If you need to keep the manageability of the API, combine it with xAuth or OAuth.
This will make passwords more secure and the login process for 3rd party apps more seamless (when using xAuth) - and even offer access for non-browser devices (home appliances, whatever.)
The most important thing is to use as many passwords as possible and to encourage users and support them to do so.
Using the same password for Twitter, Facebook, GMail and the Playstation Network and maybe even your banking site might have horrible consequences :-}
The solution to this has been built into the spec since day one. The "correct" approach is to send the user to the website of the OAuth provider, using the default "http" handler on the device (i.e., the user's browser).
The OAuth provider should then display a mobile-friendly sign-in / authorise page within the browser so that the user can authorise the application's request.
Once they've clicked the authorise button, the OAuth provider should redirect back to the app using a custom protocol handler (e.g., x-templerun://authorize) that the app can register on the device. Once the app receives the redirect, it's able to obtain the token for future requests.
It's a shame that Twitter et. al. haven't done a better job documenting this (or maybe they have?), because it really is supported in the design of the protocol. Native-app clients (desktop originally, not on the phone, since iPhone/Android apps didn't yet exist) were one of the motivating use-cases for OAuth.

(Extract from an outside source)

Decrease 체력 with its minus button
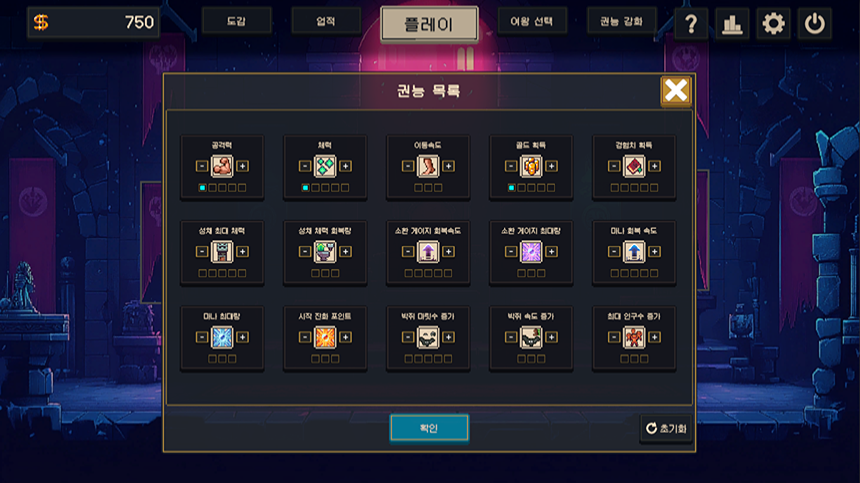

One area where Android clearly outdoes iOS is in this very regard:
http://developer.android.com/reference/android/accounts/AccountManager.html
Apps, such as Twitter, Dropbox, Endomondo, Microsoft Exchange and formerly Facebook, can register account types and authenticator modules with the operating system. The OS can then provide a standardized interface to the user when an app requests account access. The user provides their password once, and any app that needs access gets it from the OS, rather than the website.
This is a simple and elegant solution that protects the user.
Unfortunately, due to the popularity of iOS, most Android developers aren't aware of these options, or for some reason simply choose not to use them. If iOS could get on board with a similar approach, we could really make some progress in terms of mobile security.
One flaw of this approach is that it requires the app for the service to be installed, but I think this is an acceptable sacrifice, the question is how to implement a graceful fallback.